L'eau
des rêves
"L'âme
adore nager." (Henri Michaux)
Ce
calendrier perpétuel est, je l'admets, un objet parfaitement
inutile en ce monde où tout se veut utile et profitable.
Immuable et sans date, à quoi peut-il bien servir dans un
univers chronométré où le temps, compressé
et comprimé, nous échappe un peu plus chaque jour
? Cet album des saisons a tout de la montre sans aiguille auquel
il manque la pile. C'est mon petit défi à l'univers
du productif, du précaire et du jetable qui envahit tout
et dévore nos heures.
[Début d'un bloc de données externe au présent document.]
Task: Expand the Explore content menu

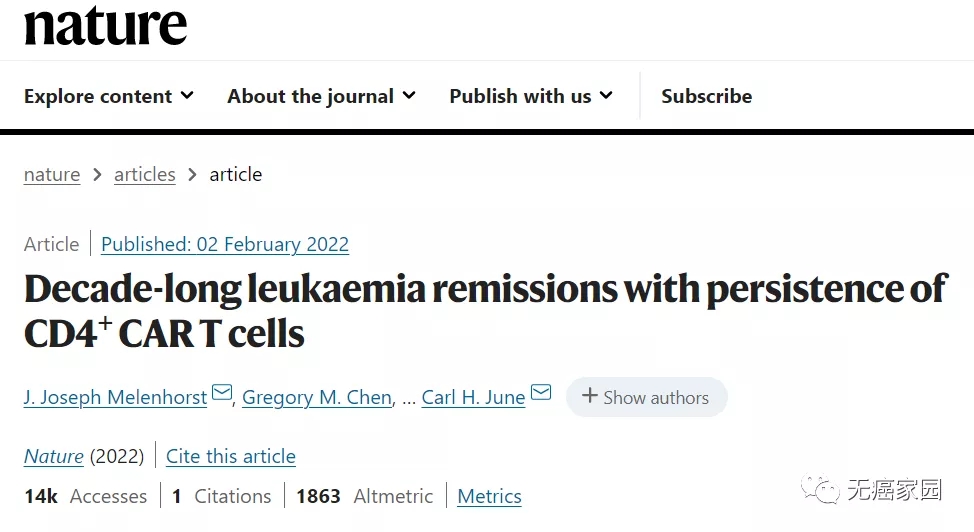Action: tap(109, 96)
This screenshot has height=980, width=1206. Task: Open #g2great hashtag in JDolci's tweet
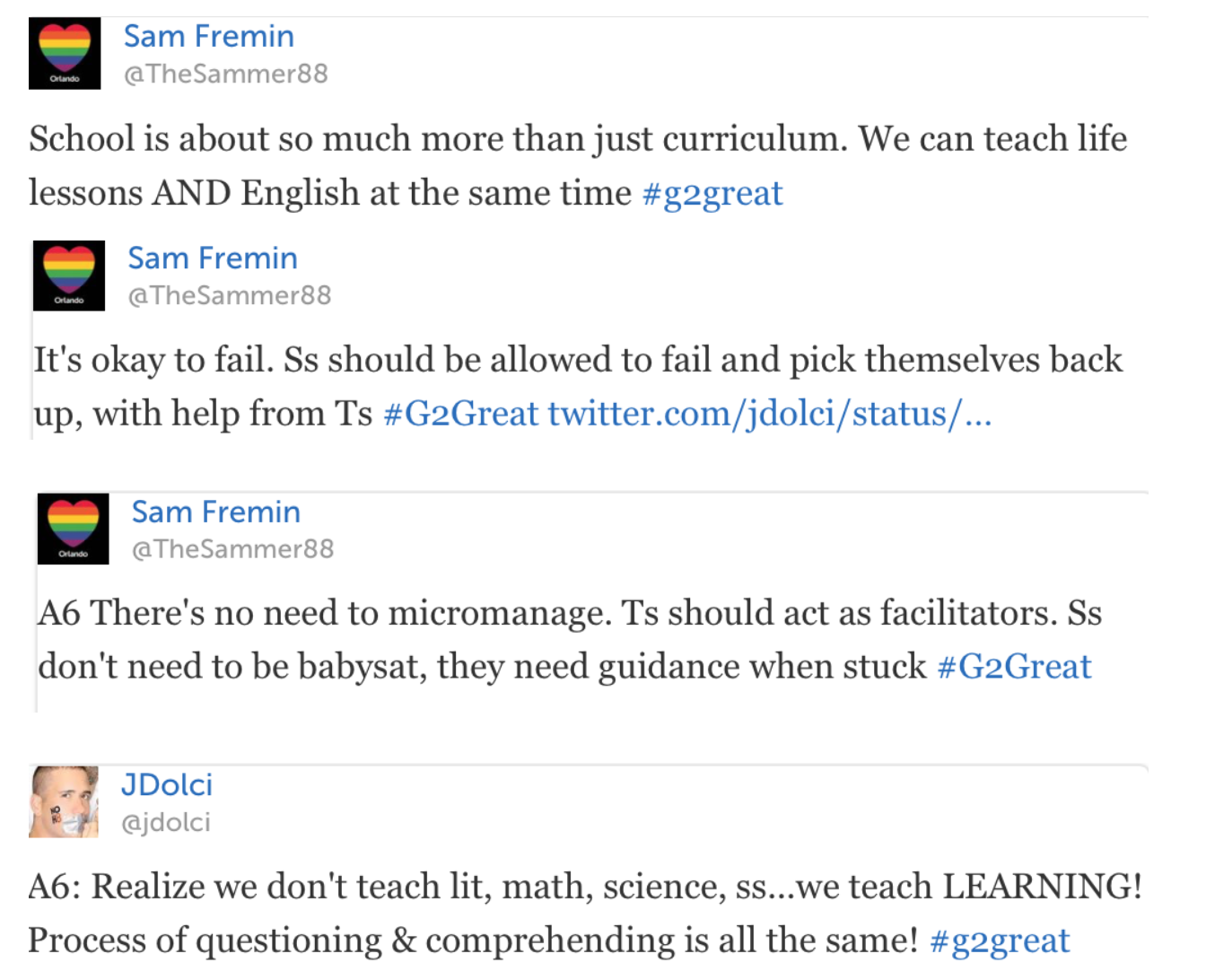pos(1000,941)
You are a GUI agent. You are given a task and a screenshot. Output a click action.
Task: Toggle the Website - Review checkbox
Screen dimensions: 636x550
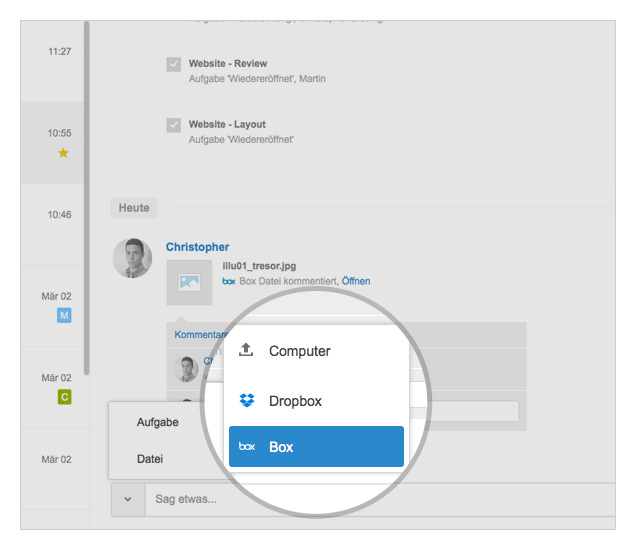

J'aimerais qu'on le prenne comme une
invite à la dérive et à la création,
valable sept jours sur sept et douze mois sur douze.
Les collages
sont pour moi l'occasion de flâner au "clair de lune
de la pensée", ainsi que Jules Renard désignait
la rêverie. Dès que je le peux, je largue les amarres
et embarque pour un petit voyage parmi les gravures qui peuplent
les pages des vieux livres. En feuilletant Le Tour du Monde, Le
Magasin Pittoresque ou La Mode Illustrée, je vogue à
ma guise dans une sorte de disponibilité miraculeuse. Muni
d'une paire de ciseaux et d'un bâton de colle, je pêche
librement les images qui me plaisent. Une fois dans mes paniers,
elles s'agitent, s'emmêlent et se réorganisent, dans
un ordre imprévu et non prémédité, mais
qui tout d'un coup semble être le seul qui leur convienne.
La poésie
qui surgit de ces rencontres frappe comme une évidence. Les
images comme les mots font l'amour. La vision nouvelle qui naît
du collage a la force d'une révélation : c'est une
petite porte ouverte sur le Merveilleux. Le calendrier, qui scande
l'année et marque les mois, m'a paru la manière la
plus agréable de faire partager quelques uns de ces collages.
Source, étang, rivière, lac, océan ou banquise,
l'eau y est souvent présente et incite à se laisser
porter mentalement par son cycle incessant. C'est l'eau des rêves.